Davalı … vekili, davanın reddini istemiştir.
Davalı… Sigorta A.Ş. vekili cevap dilekçesinde; dava şartı yerine getirilmemesi sebebi ile davanın usul yönünden reddi gerektiğini, davacı tarafından müvekkili şirkete eksik evrak ile başvurulduğunu, esasa ilişkin olarak, kazaya karıştığı belirtilen … plakalı aracın müvekkili şirkete sigortalı olduğunu, sigorta şirketinin sorumluluğunun sigortalının kusurlu olması halinde söz konusu olacağını, davacının trafik kazası sebebi ile meydana gelmiş bir maluliyetinin olup olmadığının ve varsa oranının belirlenmesi gerektiğini, tedavi giderlerinin tamamının yapılan kanun değişikliği ile Zorunlu Mali Trafik Poliçesi kapsamından çıkarıldığını, dava dilekçesinde kazaya bağlı olarak meydana geldiği yol giderinden bahsedildiğini, Zorunlu Mali Mesuliyet Sigorta Genel Şartları uyarınca dolaylı zararlar nedeniyle yöneltilecek tazminat taleplerinin sigorta kapsamı dışında olduğunu belirterek davanın usulden reddine, aksi taktirde davanın reddine karar verilmesini istemiştir.

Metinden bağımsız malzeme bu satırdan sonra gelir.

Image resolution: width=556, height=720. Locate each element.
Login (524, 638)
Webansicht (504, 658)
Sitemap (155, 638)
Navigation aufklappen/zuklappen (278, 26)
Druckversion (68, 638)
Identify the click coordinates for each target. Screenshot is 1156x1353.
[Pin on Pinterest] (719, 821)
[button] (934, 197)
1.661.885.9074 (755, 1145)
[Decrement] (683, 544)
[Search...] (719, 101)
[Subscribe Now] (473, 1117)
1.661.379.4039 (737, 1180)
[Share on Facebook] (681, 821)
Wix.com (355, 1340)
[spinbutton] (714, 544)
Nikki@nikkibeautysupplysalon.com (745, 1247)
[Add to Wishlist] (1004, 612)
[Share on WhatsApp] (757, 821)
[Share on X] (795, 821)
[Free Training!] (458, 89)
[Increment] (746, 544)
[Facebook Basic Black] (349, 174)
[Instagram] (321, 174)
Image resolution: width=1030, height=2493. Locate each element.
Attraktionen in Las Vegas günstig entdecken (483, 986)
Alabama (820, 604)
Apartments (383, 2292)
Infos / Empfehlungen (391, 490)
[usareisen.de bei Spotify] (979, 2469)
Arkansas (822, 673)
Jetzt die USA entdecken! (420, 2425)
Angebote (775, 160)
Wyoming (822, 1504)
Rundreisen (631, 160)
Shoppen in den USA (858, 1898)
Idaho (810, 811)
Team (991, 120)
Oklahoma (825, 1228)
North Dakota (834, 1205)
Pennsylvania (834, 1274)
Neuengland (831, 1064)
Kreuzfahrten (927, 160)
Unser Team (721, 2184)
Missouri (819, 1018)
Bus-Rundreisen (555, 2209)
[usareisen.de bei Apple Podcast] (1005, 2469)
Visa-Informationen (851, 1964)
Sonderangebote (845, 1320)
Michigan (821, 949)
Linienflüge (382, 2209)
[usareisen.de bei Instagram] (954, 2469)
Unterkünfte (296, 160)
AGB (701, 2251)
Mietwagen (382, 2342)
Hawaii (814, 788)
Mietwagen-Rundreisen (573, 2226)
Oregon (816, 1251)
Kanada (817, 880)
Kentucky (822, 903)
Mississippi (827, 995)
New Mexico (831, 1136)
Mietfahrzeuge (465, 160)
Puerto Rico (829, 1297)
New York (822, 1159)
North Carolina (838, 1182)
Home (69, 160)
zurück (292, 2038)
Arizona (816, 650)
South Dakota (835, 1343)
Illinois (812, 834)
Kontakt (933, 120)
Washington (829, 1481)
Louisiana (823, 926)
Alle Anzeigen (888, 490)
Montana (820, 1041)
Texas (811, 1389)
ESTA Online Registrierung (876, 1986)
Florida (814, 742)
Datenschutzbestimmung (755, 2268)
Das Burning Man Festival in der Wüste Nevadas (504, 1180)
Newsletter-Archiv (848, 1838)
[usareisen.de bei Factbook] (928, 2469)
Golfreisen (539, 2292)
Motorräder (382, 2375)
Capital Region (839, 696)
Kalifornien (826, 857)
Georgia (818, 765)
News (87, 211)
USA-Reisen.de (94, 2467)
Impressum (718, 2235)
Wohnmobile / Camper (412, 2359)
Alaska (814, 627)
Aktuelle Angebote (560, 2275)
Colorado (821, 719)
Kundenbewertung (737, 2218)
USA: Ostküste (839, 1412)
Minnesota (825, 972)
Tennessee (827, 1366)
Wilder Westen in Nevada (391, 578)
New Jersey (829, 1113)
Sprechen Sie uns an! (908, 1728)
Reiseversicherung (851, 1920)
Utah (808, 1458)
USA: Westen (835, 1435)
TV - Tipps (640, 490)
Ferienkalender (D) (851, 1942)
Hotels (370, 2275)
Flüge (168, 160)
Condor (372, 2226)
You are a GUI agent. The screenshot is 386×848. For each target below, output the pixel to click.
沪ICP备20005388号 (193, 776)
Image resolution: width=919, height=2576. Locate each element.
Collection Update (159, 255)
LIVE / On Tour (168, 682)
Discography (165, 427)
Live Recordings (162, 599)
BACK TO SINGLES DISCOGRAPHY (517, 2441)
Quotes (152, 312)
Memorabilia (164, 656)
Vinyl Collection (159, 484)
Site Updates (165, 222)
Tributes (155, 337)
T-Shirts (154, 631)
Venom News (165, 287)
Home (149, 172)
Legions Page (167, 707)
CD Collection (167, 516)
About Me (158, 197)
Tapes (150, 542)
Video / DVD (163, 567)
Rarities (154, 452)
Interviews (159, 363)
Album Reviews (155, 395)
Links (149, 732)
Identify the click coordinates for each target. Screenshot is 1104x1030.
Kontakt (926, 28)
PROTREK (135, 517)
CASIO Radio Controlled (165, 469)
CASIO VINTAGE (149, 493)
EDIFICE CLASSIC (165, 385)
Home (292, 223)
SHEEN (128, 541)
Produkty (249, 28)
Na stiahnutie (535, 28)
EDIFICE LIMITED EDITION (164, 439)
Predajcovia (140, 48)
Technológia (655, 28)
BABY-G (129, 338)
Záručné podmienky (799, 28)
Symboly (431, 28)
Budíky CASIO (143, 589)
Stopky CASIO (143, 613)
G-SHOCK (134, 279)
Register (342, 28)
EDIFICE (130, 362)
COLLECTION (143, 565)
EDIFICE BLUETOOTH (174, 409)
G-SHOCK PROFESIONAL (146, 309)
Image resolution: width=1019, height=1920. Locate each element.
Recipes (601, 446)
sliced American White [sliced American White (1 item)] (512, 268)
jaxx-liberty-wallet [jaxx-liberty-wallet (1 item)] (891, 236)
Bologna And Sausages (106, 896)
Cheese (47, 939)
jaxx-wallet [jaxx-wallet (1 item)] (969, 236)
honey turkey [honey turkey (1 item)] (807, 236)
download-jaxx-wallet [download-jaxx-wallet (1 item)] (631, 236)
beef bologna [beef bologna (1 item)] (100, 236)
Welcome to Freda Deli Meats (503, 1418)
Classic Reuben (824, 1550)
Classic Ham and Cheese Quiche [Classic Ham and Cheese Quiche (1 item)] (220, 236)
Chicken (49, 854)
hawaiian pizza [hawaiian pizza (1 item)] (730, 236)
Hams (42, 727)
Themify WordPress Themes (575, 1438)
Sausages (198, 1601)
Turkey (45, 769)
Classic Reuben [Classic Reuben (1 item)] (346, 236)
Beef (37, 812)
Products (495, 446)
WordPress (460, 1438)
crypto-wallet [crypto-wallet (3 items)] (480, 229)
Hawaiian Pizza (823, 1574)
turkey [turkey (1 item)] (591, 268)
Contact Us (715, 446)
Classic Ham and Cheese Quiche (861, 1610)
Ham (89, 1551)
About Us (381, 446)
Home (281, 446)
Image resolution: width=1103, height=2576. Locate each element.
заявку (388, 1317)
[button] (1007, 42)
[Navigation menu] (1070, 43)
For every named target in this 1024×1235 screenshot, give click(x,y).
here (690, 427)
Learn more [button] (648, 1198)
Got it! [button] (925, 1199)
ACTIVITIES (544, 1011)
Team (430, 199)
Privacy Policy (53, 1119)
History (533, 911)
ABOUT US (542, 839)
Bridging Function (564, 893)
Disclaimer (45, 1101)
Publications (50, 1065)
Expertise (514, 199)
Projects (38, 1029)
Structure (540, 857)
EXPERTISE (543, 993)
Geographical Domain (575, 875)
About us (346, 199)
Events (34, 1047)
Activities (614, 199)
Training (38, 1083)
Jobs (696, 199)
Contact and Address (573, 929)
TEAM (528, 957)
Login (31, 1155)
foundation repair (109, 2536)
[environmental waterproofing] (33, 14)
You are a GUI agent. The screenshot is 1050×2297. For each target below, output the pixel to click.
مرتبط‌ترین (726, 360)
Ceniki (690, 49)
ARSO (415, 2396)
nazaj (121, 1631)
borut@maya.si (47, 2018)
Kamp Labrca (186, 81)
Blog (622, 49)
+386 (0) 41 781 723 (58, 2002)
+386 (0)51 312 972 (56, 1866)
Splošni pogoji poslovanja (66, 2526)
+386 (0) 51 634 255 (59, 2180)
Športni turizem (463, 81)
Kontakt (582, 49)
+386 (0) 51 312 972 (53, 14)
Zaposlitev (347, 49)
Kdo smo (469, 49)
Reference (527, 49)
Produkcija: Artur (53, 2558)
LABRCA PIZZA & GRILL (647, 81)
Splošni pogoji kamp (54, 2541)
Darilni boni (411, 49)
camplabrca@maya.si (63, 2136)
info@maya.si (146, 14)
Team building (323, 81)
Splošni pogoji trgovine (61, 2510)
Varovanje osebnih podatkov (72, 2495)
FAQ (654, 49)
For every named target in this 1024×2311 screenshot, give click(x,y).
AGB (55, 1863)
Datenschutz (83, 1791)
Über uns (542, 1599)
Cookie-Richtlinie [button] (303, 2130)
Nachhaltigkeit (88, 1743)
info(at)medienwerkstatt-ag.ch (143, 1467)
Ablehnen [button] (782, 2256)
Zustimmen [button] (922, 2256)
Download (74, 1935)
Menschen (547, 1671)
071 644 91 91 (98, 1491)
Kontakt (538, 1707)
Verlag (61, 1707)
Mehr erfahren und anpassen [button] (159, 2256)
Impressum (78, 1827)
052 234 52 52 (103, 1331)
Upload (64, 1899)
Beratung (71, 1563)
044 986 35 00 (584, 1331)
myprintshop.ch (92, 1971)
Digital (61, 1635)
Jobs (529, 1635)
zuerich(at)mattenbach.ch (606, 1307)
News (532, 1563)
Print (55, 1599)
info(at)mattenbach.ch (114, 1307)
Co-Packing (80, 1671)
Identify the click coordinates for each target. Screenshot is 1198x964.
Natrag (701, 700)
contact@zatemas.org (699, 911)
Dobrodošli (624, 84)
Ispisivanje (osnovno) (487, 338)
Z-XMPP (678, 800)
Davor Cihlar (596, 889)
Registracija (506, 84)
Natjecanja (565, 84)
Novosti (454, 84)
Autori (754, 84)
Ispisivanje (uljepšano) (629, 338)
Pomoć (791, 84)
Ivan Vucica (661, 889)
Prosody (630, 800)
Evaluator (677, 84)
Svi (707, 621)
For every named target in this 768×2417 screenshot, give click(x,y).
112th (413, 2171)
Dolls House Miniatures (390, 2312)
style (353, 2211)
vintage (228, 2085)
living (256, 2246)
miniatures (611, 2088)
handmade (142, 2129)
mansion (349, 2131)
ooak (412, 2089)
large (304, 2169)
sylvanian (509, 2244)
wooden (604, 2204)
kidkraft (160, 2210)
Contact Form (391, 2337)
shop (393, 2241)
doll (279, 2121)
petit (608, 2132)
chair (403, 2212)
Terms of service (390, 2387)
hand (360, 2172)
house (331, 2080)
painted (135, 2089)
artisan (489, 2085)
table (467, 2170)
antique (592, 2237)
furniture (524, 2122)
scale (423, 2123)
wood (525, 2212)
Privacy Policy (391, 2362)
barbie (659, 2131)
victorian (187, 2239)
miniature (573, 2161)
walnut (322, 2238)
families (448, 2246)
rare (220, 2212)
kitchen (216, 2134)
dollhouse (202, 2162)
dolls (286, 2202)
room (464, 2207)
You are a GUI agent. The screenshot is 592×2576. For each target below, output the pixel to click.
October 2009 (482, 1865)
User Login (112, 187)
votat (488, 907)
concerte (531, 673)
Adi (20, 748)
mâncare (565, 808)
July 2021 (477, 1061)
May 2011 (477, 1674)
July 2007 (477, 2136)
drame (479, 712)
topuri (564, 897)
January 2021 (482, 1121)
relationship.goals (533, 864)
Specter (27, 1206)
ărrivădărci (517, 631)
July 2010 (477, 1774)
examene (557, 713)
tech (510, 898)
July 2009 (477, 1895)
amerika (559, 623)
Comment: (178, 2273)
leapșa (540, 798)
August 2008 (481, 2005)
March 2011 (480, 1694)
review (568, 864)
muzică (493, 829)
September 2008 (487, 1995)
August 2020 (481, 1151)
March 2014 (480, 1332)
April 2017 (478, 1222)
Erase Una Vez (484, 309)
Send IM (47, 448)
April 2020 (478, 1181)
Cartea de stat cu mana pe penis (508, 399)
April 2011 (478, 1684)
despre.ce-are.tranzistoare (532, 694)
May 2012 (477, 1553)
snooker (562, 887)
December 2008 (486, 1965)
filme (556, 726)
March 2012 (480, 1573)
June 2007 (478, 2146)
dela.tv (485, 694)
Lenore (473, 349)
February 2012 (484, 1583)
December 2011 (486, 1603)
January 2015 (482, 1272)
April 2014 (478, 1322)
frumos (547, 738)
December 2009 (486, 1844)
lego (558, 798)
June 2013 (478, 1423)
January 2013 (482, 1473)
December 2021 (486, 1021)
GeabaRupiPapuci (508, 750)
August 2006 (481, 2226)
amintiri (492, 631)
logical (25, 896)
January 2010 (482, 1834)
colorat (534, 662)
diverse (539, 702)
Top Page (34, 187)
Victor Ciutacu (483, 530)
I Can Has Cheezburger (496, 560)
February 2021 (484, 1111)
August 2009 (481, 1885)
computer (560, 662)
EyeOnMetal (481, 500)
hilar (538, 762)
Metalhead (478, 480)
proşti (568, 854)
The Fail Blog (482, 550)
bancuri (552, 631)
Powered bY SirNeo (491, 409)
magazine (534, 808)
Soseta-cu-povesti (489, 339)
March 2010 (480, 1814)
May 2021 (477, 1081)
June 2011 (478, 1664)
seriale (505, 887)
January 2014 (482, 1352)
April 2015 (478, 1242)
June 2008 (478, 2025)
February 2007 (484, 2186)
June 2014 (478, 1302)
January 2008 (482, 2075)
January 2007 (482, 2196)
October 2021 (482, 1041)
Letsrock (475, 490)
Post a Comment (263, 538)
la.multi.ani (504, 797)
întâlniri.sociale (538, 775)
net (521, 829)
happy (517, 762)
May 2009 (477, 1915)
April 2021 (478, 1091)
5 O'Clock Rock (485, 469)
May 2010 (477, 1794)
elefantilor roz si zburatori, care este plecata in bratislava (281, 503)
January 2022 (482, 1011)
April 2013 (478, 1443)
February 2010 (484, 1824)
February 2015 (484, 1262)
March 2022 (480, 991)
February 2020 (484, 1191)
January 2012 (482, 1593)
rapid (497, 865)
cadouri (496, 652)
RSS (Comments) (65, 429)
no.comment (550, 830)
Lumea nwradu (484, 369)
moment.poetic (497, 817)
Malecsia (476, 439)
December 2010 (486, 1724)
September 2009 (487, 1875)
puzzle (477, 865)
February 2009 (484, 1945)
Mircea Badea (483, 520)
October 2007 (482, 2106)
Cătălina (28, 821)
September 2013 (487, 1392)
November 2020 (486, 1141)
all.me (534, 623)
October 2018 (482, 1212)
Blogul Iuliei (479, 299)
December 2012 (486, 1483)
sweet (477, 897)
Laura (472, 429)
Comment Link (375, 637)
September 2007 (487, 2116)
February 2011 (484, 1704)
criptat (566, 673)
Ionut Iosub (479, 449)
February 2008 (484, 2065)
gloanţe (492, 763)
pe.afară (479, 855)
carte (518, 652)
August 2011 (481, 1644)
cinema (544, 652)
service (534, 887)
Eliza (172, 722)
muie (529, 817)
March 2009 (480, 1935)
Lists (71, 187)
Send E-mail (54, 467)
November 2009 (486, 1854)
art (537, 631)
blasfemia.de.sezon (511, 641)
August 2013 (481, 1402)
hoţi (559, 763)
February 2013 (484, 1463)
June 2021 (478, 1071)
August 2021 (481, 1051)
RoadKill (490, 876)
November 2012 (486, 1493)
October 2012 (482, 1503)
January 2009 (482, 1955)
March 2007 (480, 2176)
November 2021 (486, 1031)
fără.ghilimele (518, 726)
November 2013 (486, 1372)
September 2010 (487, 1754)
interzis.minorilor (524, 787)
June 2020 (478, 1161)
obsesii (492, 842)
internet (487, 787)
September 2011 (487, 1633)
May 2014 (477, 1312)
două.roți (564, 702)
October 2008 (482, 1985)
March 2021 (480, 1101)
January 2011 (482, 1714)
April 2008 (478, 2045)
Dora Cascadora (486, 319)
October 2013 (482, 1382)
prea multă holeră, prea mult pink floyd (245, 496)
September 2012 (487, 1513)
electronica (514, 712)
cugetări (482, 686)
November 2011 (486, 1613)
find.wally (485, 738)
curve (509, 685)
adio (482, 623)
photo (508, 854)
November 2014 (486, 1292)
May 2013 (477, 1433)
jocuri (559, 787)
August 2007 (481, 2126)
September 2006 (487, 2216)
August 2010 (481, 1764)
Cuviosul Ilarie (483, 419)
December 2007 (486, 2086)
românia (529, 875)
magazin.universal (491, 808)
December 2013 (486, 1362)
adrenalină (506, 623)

Davalı …, davaya cevap vermemiştir.
İLK DERECE MAHKEMESİ KARARI
Mahkemece, davacının yolcu olarak bulunduğu aracın gece aydınlatması olmayan yolun sağında bulunan bankete tamamen sıfırlayacak ve karayoluna sarkmayacak şekilde çektikten sonra dörtlü flaşörleri yakarak bekleme yapması gerekirken karayolu üzerinde bekleme yapması nedeniyle arkadan gelen davalı sürücü tarafından kullanılan … plakalı aracın görüşün açık olduğu bir yolda sağ şeritte beklemekte olan … plakalı araca çarpması neticesi kazanın olduğunun, davalı araç sürücüsünün %75, davacıların bulunduğu araç sürücüsünün %25 kusurlu olduğunun tespit edildiği, davacı vekilinden tazminatın açıklanması istendiğinde 4.000,00 TL tedavi giderleri ve 6.000,00 TL maddi tazminat taleplerinin olduğunun bildirildiği, davacının milletvekili danışmanı olarak 5.000,00 TL maaş aldığı tespitine rağmen aktüerya bilirkişinin asgari ücret üzerinden hesaplama yaptığı, davacı vekilince mali durumuna ilişkin belgeler ve maaş bordroları sunularak itiraz edilmiş ise de; hastane giderleri konusunda heyete dahil edilen bilirkişi ek raporunda bu konuda değerlendirme yapılmamasına rağmen davacı vekilinin mevcut rapor üzerinden talep arttırım dilekçesi verdiği, bu durumda yeniden ek rapor alınmasında hukuki yararın olmadığı, davacının olay günü kardeşinin kullandığı araçla eşini almaya giderken kazanın olduğu, yakın akrabalık nedeniyle hatır taşımasının bulunmadığı, manevi tazminat yönünden tanıkların dinlendiği, davacı asıl ile kızının kaza nedeniyle yaşadıkları korku ve endişe hali ile davacı …’nin maluliyet durumu gözetilerek davacıları zenginleştirmeyecek davalıları ödeme güçlüğüne düşürmeyecek oranda duyulan acı ve ızdırabın bir nebze telafisi için manevi tazminata hükmedilmesi gerektiği gerekçesiyle maddi tazminat yönünden; davanın kısmen kabulü ile davacı … için 8.580,70 TL geçici, 77.995,34 TL kalıcı, 162,00 TL taksi gideri, 5.100,50 TL tedavi giderleri ve 1.280,00 TL belgeli giderler toplamı 93.118,54 TL’nin 08.12.2016 tarihinden avans faizi ile davalılardan müştereken ve müteselsilen tahsiline, fazlaya ilişkin talebin reddine, manevi tazminat yönünden; … için 75.000,00 TL, … … için 3.000,00 TL manevi tazminatın 16.07.2015 olay tarihinden davalı … ve davalı …’ndan yasal faizi ile tahsiline, fazlaya ilişkin talebin reddine karar verilmiştir.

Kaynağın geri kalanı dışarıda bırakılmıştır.